-- Exercise goal --
Some of the lines below need repeating. Reproduce exactly those between the lines holding "Screen dimensions: 1024x654" and "Open the Radeon", inclusive.
++++ Record extracts ++++
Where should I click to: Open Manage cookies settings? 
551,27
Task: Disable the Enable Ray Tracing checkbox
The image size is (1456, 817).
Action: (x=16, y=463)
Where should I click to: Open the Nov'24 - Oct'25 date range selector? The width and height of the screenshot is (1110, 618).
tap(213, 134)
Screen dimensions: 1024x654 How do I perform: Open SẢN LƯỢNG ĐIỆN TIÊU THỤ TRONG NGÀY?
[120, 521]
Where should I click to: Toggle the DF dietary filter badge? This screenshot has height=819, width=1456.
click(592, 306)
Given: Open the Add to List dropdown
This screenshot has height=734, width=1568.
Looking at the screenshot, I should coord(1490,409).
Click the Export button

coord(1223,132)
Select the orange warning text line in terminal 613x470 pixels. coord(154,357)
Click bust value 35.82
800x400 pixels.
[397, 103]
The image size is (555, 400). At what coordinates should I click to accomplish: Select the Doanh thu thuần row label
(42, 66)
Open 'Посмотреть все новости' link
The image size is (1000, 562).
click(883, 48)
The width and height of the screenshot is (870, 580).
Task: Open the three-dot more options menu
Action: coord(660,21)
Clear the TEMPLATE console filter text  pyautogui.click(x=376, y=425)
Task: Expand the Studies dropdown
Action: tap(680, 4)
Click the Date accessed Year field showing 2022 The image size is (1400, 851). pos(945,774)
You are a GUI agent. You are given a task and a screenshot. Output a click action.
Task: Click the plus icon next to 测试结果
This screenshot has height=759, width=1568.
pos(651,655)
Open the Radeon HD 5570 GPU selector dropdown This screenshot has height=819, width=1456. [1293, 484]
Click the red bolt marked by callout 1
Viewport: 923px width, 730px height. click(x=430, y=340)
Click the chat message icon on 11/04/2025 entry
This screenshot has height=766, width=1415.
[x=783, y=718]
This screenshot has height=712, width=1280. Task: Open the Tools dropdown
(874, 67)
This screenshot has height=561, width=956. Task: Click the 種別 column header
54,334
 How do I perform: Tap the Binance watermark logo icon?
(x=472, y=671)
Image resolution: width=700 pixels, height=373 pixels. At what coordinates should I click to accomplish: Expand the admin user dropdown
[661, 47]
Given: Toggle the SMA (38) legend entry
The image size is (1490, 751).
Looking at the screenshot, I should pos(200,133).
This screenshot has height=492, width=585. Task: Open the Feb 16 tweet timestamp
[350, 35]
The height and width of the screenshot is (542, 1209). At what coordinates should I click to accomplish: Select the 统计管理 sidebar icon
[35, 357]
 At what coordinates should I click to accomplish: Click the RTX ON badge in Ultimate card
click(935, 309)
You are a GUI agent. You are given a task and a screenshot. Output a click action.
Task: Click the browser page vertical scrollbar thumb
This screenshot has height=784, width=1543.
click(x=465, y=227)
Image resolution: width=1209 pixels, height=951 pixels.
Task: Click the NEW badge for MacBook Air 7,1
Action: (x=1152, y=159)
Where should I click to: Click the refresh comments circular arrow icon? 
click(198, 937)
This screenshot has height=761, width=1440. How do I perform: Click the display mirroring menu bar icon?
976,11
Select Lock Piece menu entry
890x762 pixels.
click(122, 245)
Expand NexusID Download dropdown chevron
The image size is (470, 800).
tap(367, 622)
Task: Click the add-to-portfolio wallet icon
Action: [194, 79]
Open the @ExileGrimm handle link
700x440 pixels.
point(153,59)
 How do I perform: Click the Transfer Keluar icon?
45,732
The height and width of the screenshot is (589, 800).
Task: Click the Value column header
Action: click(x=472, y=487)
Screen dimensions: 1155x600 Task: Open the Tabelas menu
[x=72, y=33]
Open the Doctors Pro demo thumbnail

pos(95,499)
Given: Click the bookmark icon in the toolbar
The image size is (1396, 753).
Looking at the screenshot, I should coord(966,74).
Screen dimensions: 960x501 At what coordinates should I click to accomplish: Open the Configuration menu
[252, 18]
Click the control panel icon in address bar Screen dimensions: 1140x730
++++
-- Your response --
Screen dimensions: 1024x654 How do I perform: Open SẢN LƯỢNG ĐIỆN TIÊU THỤ TRONG NGÀY?
[120, 521]
Where should I click to: Toggle the DF dietary filter badge? This screenshot has height=819, width=1456.
click(592, 306)
Given: Open the Add to List dropdown
This screenshot has height=734, width=1568.
Looking at the screenshot, I should coord(1490,409).
Click the Export button

coord(1223,132)
Select the orange warning text line in terminal 613x470 pixels. coord(154,357)
Click bust value 35.82
800x400 pixels.
[397, 103]
The image size is (555, 400). At what coordinates should I click to accomplish: Select the Doanh thu thuần row label
(42, 66)
Open 'Посмотреть все новости' link
The image size is (1000, 562).
click(883, 48)
The width and height of the screenshot is (870, 580).
Task: Open the three-dot more options menu
Action: coord(660,21)
Clear the TEMPLATE console filter text  pyautogui.click(x=376, y=425)
Task: Expand the Studies dropdown
Action: tap(680, 4)
Click the Date accessed Year field showing 2022 The image size is (1400, 851). pos(945,774)
You are a GUI agent. You are given a task and a screenshot. Output a click action.
Task: Click the plus icon next to 测试结果
This screenshot has height=759, width=1568.
pos(651,655)
Open the Radeon HD 5570 GPU selector dropdown This screenshot has height=819, width=1456. [1293, 484]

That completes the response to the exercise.